The aim was to develop a timed artificial insemination (TAI) system in suckled beef cows. Cows (n=227), 60-80 days postpartum, received estradiol benzoate (5mg) and a vaginal device containing 250µg of medroxyprogesterone acetate (MPA; day 0). On day six, cloprostenol (125µg) and eCG (400IU) were administrated and calves were weaned for 88h. The devices were removed on day seven (BioRep group) or on day eight (TAI group). All cows of TAI group and cows of BioRep group that did not exhibit standing estrus received GnRH (100µg) on day 9. In experiment I, the follicular growth was monitored daily by transrectal ultrasound exams, from day 6 to day 9. The average size of the dominant follicle on day nine was 11.1±0.99mm (BioRep, n=7) and 11.5±0.65mm (TAI, n=7) and all animals ovulated.
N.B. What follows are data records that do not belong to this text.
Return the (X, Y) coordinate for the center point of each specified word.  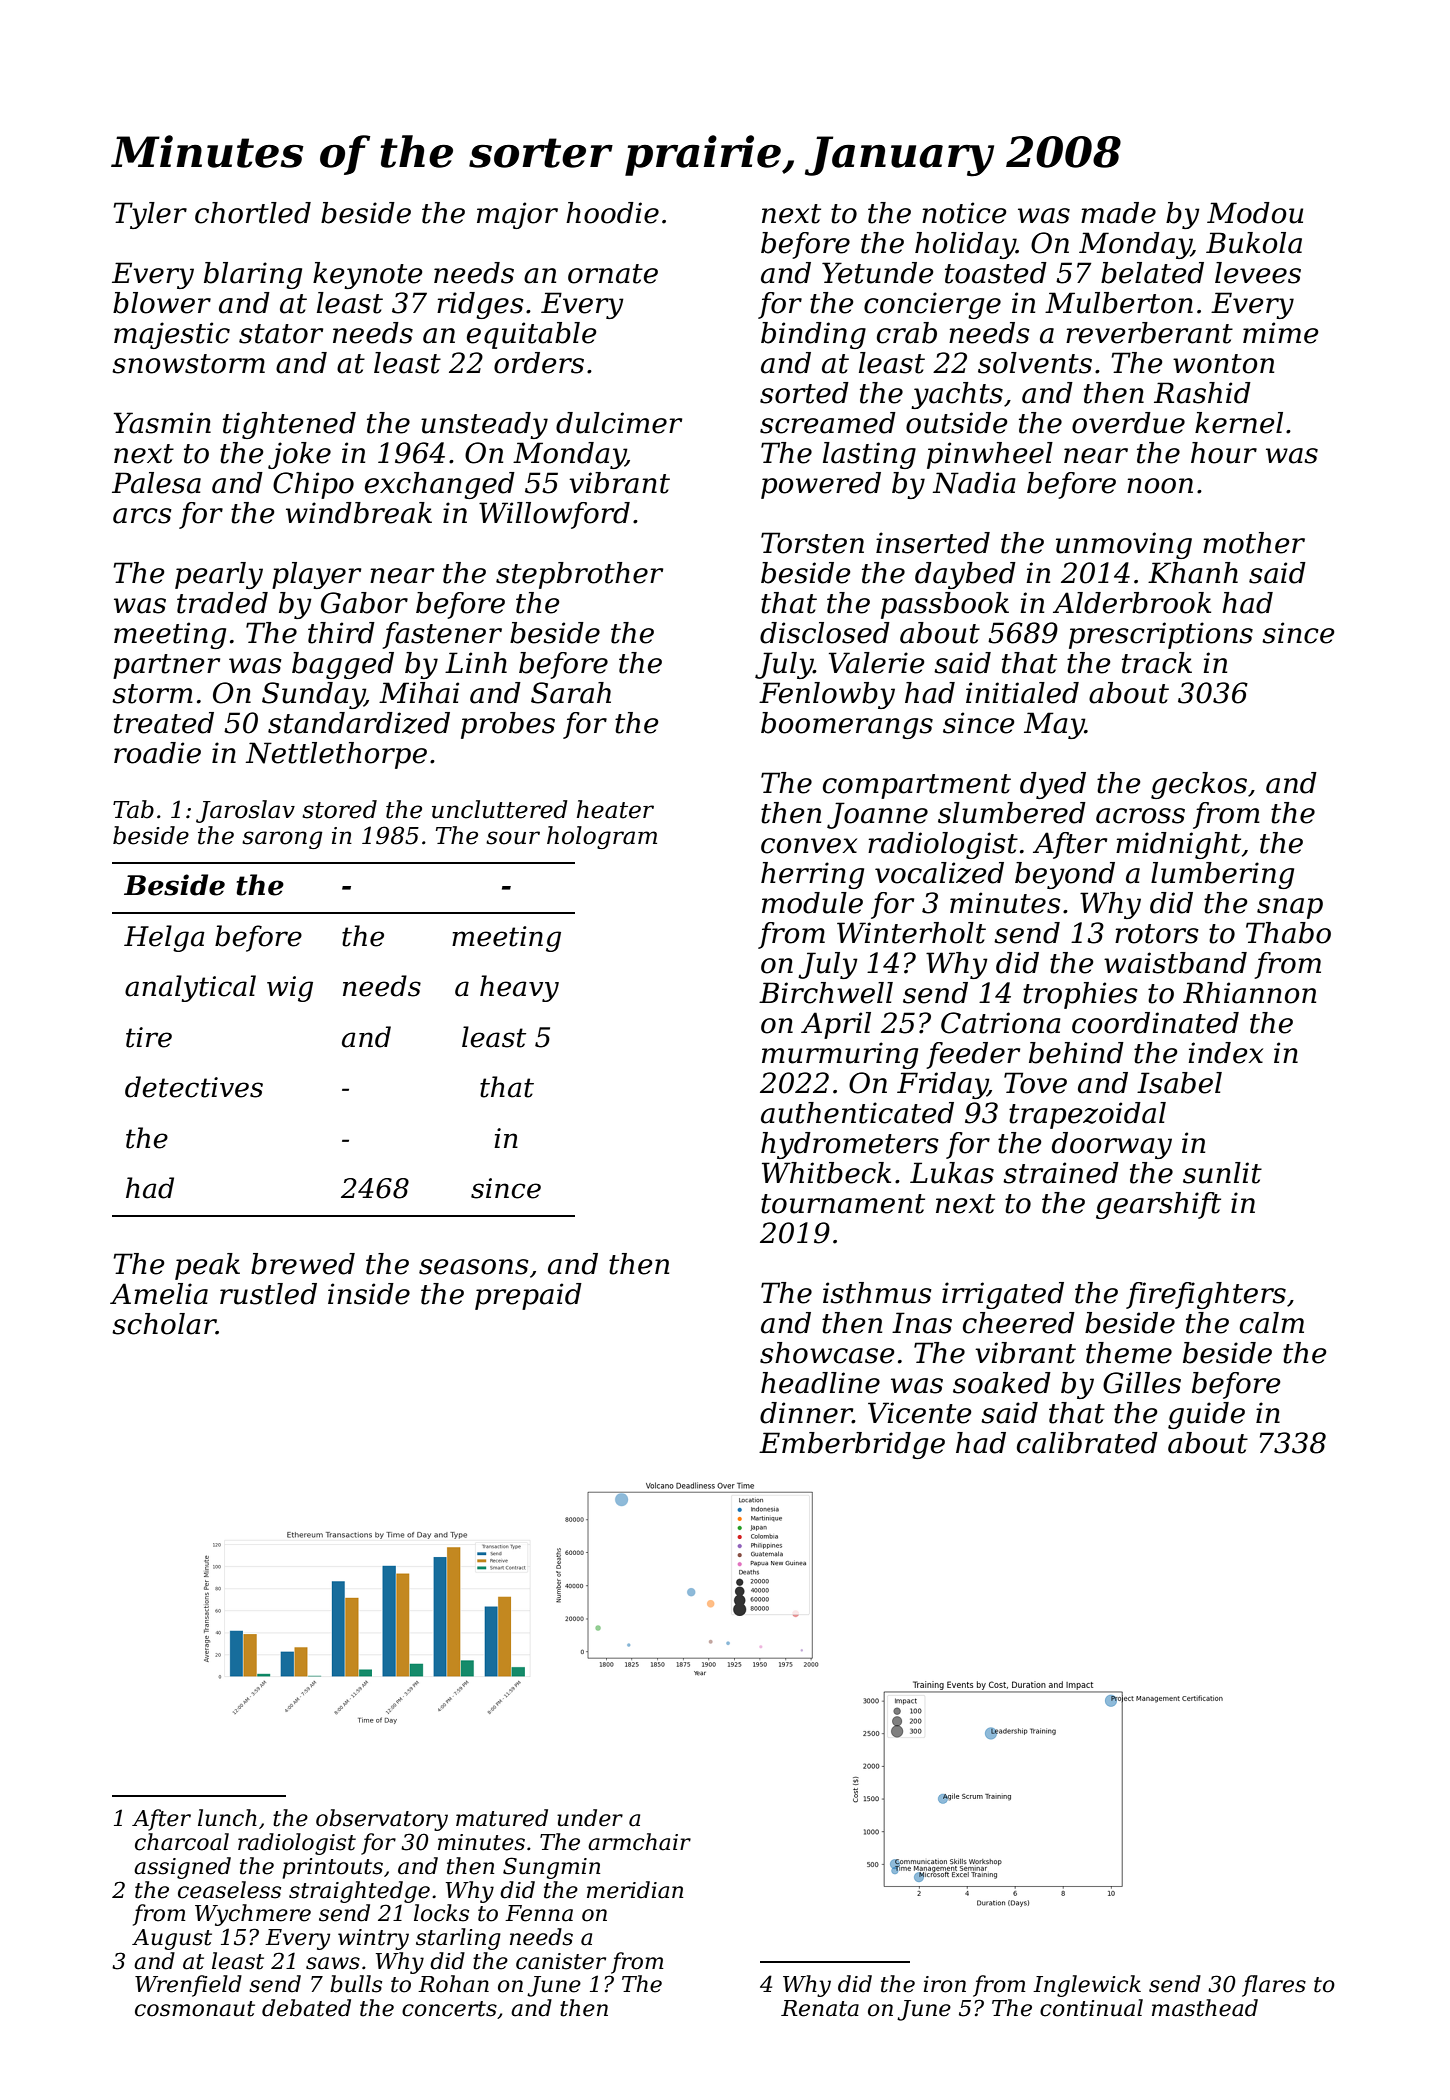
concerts (449, 2009)
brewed (303, 1264)
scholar (164, 1324)
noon (1160, 486)
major (517, 215)
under (590, 1818)
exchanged (440, 485)
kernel (1239, 423)
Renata (820, 2008)
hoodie (612, 213)
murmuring (840, 1055)
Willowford (554, 515)
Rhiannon (1249, 993)
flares (1274, 1986)
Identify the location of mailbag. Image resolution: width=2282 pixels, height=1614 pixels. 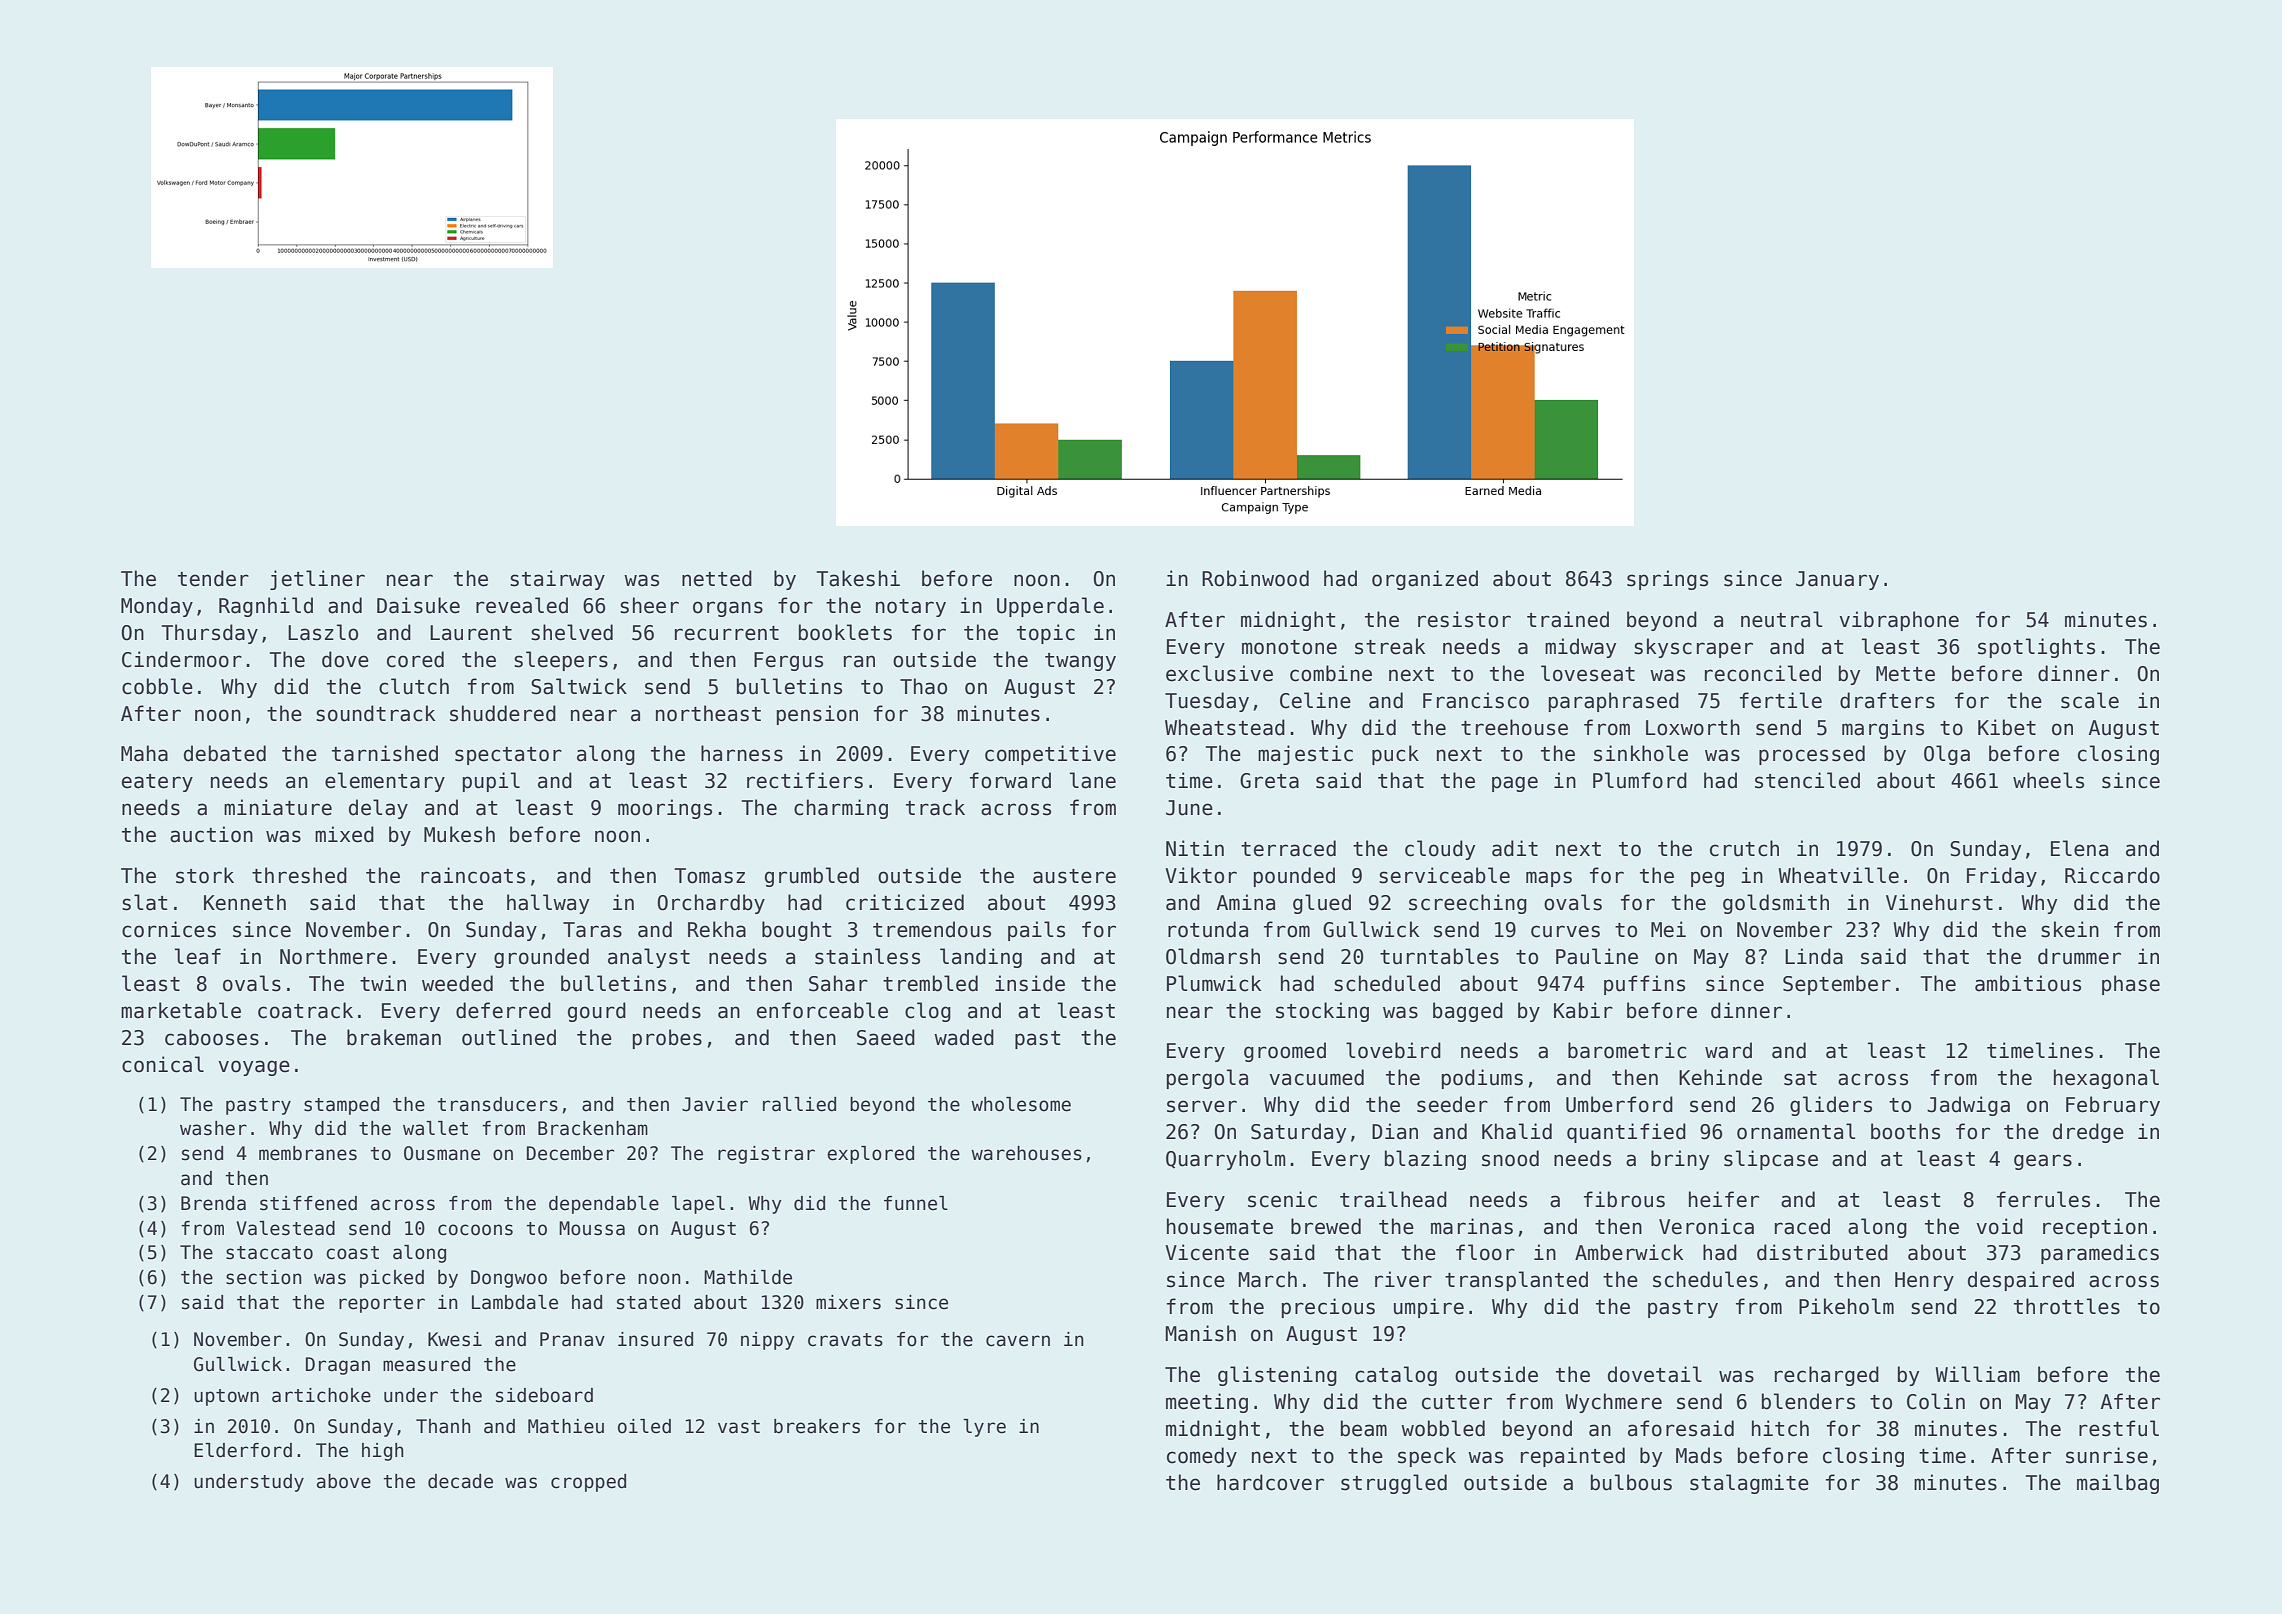
(2118, 1484).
In experiment II, the BioRep group cows (n=106) were observed for estrous behavior after withdrawal of the device, twice a day for 48h, and inseminated 12h after detection. In the TAI group (n=107), the devices were withdrawn on day eight and after 24h these cows and those from the BioRep group, which were not stand in estrus, received 100µg of GnRH and TAI 16h later. The pregnancy rates were 57.6 percent (BioRep) and 52.3 percent (TAI). In conclusion, an increase on MPA exposure time did not affect the follicular dynamics and pregnancy rates and allow TAI without estrous observation. Furthermore, the treatment for eight days provides an efficient TAI system in suckled beef cows.

O objetivo deste estudo foi desenvolver um protocolo de inseminação artificial com tempo fixo (IATF) em vacas de corte durante período de amamentação, avaliando o intervalo entre a retirada do progestágeno e a aplicação de GnRH sobre a dinâmica folicular e a prenhez. Para tanto, vacas (n=227) em pós-parto de 60 a 80 dias receberam benzoato de estradiol (5mg) e um pessário vaginal de acetato de medroxiprogesterona (250mg MAP; dia 0). No dia seis, os animais receberam cloprostenol sódico (125µg), gonadotrofina coriônica eqüina (400UI) e desmame temporário (88h). O MAP foi retirado no dia sete (Grupo BioRep) ou no dia oito (Grupo IATF). Todas as vacas do grupo TAI e aquelas que não manifestaram cio do grupo BioRep receberam GnRH (100µg) no dia nove. No experimento I, o monitoramento das estruturas ovarianas de 14 vacas foi realizado a cada 24h, desde o dia seis até 36h após a aplicação de GnRH em ambos os grupos. O tamanho médio do folículo dominante no dia nove foi de 11,1±0,99mm (BioRep n=7) e 11,5±0,65mm (IATF n=7) e todos os animais ovularam. No experimento II, no grupo BioRep (n=106), após a retirada do MAP, as fêmeas foram inseminadas com detecção de estro durante 48 horas. O restante dos animais do grupo BioRep e todos do grupo IATF (n=107) receberam 100µg de GnRH (dia nove) e IATF 16h depois. As taxas de prenhez foram de 57,6 por cento (BioRep) e de 52,3 por cento (IATF). O intervalo de 24h entre a retirada de MAP, mantido por oito dias, e a aplicação de GnRH não interfere na dinâmica folicular e na prenhez, permitindo inseminar vacas de corte amamentando sem observação de estro.